He is Bronx-born Brian Conway, the Irish Echo’s Traditionalist of the Year for 2008.
Conway joins previous Irish Echo honorees Charlie Lennon, James Keane, Joe Derrane, Seamus Egan, Joanie Madden, John Whelan, Mick Moloney, Liz Carroll, Kevin Crawford, Seamus Connolly, Mike Rafferty, Andy McGann (posthumous), Monsignor Charlie Coen, Kathleen Biggins and Brian O’Donovan (co-recipients for 2006), and Micheal O Suilleabhain.
It is fitting that Brian Conway is now in the same elite list as his beloved friend and mentor, Andy McGann (1928-2004), who was a direct link back to Sligo fiddling legend Michael Coleman (1891-1945) in New York City.
Coleman, McGann, Martin Wynne (1913-1998), James “Lad” O’Beirne (1911-1980), James Morrison (1893-1947), Paddy Killoran (1904-1965), and Paddy Sweeney (1894-1974) are all part of a Sligo-shaped New York fiddling fraternity and represent a nexus of breathtaking scale. It would make any younger fiddler’s head spin, yet the 47-year-old Conway has admirably risen to this challenge of connection while also burnishing his profile as a musician of separate, consummate skill.
All of his albums reflect esteem for those fiddling forebears without any trace of slavish imitation. They include “The Apple in Winter” with fiddler Tony DeMarco in 1981; “First Through the Gate,” Conway’s magnificent solo debut that was the Irish Echo’s No. 1 traditional album of 2002; and “A Tribute to Andy McGann,” a superb 2007 homage that Conway recorded with button accordionist Joe Burke and pianist Felix Dolan.
But “Consider the Source,” a Clo Iar-Chonnachta CD in 2008, tops them all. Conway’s fiddling unfailingly finds the elusive seam binding virtuosity, vitality, risk, and invention. It is a must-have recording.
Those who can, do and teach, and Conway is one of the best music instructors anywhere.

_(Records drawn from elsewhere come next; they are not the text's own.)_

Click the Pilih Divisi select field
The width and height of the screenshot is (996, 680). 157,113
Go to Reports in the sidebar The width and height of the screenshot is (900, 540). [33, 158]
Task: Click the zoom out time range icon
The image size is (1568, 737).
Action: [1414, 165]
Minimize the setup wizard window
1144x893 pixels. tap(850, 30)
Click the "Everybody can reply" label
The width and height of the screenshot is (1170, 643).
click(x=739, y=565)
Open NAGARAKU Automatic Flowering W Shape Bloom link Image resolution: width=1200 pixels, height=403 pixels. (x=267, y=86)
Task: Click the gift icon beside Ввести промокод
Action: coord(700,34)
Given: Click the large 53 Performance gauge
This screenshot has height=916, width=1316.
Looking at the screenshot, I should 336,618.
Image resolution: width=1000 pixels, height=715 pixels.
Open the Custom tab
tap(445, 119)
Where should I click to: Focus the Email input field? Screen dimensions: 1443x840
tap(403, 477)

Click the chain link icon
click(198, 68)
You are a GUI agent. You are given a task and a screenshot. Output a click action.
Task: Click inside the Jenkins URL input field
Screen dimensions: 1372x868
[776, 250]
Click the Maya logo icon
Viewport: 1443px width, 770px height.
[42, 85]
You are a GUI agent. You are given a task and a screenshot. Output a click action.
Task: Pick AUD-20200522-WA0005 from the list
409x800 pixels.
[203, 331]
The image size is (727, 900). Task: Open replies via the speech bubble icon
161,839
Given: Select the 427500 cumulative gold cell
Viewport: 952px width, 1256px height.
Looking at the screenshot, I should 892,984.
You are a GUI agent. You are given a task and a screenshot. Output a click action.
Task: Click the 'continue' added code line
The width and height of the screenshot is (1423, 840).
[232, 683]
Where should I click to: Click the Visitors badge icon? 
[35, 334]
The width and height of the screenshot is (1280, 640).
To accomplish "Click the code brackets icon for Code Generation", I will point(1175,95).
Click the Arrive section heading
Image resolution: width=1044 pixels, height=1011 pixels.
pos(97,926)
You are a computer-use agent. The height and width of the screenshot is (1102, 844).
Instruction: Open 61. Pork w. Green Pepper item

This busy Deputy Chief of the Public Integrity Bureau in the Westchester County District Attorney’s Office in White Plains, N.Y., can claim Maeve Flanagan (his niece), Dylan Foley, Pat Mangan, Kira Jewett, Colin and Brian Lindsay, Gene Bender, Shane Cornyn, Kathleen Parkes, and Caitlin Finley as past or present fiddle students who benefited greatly from his tutelage. Conway also uses the Internet to instruct Ceilidh Briscoe, a young girl in British Columbia, as well as other young pupils in the Detroit area. This past summer he additionally taught at the Catskills Irish Arts Week in East Durham, N.Y.
For the past 11 years Conway has organized and hosted a very popular Wednesday night session in Dunne’s Pub in White Plains. His guests have included Joanie Madden, Catherine McEvoy, John Whelan, Jerry O’Sullivan, and Felix and Brendan Dolan, but the emphasis is on inclusiveness to encourage beginner, journeyman, and high-profile performers alike.
One of the most stirring concerts of 2008 took place on Jan. 5, at the Irish American Community Center in East Haven, Conn., where Conway, Joanie Madden, Billy McComiskey, and Brendan Dolan performed as the Pride of New York Band. There is no better Irish traditional instrumental quartet in America than the affectionately dubbed PONY.
Conway’s own schedule of concerts and short tours in the U.S. and Ireland increased in 2008 to keep pace with his mounting acclaim.
Throughout his musical life Brian Conway has paid the highest respect to those who came before and made an enduring difference. The Irish Echo is proud to pay its highest respect to Brian Conway for making the same enduring difference by naming him the Traditionalist of the Year for 2008. It is this newspaper’s most prestigious annual accolade for accomplishment in Irish traditional music.